Deep learning is an effective method to automatically recognize damages in remote sensing datasets [2, 16]. However, deep learning models necessitate a huge number of training images as well as a large amount of high-quality labeled data [8]. This is not possible in the case of new disasters. One possible solution is to use the datasets and labels of past disasters to identify the damages of new disasters. However, due to domain gaps caused by many factors, such as various geographical locations, different damage characteristics, and seasonal variation, models that have only been trained on previous disasters would not work well for future disasters.

Since human-expert labeling is time-consuming, only a small number of labels are used when annotations obtained after a disaster are used to train models.
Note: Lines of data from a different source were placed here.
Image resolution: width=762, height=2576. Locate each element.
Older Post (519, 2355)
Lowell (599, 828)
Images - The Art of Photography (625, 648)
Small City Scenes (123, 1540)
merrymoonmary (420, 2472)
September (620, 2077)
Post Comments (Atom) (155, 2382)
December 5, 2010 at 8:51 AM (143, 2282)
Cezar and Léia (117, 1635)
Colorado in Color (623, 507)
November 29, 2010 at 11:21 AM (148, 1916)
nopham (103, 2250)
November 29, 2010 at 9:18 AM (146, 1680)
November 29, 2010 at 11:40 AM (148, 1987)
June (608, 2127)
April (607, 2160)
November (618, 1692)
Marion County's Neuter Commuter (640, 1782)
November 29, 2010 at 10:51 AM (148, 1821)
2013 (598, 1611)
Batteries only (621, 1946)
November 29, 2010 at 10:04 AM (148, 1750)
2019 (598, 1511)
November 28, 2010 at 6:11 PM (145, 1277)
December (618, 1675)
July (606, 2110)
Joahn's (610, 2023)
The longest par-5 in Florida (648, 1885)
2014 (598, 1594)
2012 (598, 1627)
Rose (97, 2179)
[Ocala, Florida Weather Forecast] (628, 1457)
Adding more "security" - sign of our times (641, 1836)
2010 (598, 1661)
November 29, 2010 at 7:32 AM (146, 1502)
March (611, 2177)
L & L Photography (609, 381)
The availability of labeled data is extremely restricted right after a new disaster, yet an enormous amount of unlabeled satellite images can be acquired over the affected area. Lee et al. [14] applied two semi-supervised learning (SSL) techniques, MixMatch and FixMatch, for the building damages with very limited labeled samples (damaged and undamaged). However, it is very time-consuming to collect both damaged and undamaged samples. Positive-unlabeled learning (PU), which integrates only positive and unlabeled training data, has recently made significant progress [3]. By using PU techniques, we can train accurate damage assessment models for new disasters by spending less time on gathering fewer positive labels of damaged class.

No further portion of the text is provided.